Während hier über Petitessen wie Kunduz oder die Klimapolitik gestritten wird, findet sich niemand, der den Skandal geißelt, der sich Hotelfrühstück nennt.

Dabei geht es mir nicht um die Frage, ob man darauf sieben oder neunzehn Prozent Mehrwertsteuer zahlen muss. Das ist eine Sache zwischen dem Hotelbesitzer und meinem Arbeitgeber. Mir geht es ums Prinzip.

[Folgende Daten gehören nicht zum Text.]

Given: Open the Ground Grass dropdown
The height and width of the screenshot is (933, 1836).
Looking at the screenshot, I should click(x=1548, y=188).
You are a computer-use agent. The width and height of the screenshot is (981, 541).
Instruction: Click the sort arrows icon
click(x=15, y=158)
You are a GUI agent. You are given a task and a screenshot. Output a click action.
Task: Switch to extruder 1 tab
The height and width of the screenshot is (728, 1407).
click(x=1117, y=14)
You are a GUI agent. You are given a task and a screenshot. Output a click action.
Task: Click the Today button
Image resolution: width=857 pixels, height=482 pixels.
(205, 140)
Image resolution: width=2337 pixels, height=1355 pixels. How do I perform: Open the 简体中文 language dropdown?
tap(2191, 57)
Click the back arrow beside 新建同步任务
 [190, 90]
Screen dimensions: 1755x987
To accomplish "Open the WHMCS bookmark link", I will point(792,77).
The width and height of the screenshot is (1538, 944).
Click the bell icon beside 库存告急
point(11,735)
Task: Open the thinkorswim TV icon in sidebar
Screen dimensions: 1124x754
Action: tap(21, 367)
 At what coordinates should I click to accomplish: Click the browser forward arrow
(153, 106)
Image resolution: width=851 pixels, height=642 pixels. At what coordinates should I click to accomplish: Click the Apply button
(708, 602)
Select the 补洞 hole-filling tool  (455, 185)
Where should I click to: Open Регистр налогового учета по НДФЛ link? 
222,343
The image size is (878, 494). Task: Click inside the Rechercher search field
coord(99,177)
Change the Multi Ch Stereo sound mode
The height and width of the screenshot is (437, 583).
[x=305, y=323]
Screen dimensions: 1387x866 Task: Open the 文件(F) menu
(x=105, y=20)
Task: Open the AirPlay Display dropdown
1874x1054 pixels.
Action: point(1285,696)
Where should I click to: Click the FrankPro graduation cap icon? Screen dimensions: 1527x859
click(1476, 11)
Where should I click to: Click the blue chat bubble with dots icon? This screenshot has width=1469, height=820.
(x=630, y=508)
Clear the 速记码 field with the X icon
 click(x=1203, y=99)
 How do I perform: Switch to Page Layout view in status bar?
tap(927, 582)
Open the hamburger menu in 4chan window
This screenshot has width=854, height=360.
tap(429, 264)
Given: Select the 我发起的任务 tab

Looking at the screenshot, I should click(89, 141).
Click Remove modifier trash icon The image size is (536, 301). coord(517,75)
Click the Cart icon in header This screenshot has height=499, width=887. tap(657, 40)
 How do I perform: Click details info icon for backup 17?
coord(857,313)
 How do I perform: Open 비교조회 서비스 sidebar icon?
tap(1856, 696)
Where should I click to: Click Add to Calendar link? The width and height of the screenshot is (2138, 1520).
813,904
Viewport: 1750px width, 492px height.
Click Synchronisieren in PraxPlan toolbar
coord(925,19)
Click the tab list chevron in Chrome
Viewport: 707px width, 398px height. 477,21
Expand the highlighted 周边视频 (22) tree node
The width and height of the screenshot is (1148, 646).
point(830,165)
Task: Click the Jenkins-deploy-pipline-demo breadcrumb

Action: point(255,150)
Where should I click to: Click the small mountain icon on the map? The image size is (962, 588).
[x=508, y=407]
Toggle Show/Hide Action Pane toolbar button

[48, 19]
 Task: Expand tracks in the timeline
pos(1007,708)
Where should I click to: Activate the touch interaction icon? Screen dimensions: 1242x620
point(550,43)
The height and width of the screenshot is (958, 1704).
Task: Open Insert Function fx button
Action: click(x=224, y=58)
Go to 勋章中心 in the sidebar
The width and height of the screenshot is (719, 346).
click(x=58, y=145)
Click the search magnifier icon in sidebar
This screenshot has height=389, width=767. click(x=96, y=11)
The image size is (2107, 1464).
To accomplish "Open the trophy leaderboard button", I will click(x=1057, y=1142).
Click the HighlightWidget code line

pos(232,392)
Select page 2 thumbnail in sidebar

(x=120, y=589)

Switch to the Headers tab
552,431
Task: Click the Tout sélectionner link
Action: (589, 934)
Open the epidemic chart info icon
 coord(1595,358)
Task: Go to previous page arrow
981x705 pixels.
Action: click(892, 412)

Früher – und noch heute in manchen altmodischen Pensionen – war alles klar. Man wachte auf, ging in den Frühstücksraum und aß, was auf den Tisch kam: Brötchen, Wurst, Käse, Marmelade, wenn man Glück hatte ein Ei, dazu Filterkaffee. Dann jedoch machte sich das Frühstücksbüfett breit – im wahrsten Sinne des Wortes. Es begann harmlos, mit einer Wurst- und Käseplatte, wurde jedoch immer üppiger und ausladender, und inzwischen muss man in vielen Hotels extra für das Frühstück bezahlen, auch wenn man eigentlich nur wie bisher einen Kaffee haben will und dazu ein Brötchen gegen das flaue Gefühl am Morgen. Natürlich ist das Zimmer ohne Frühstück nicht billiger als früher mit.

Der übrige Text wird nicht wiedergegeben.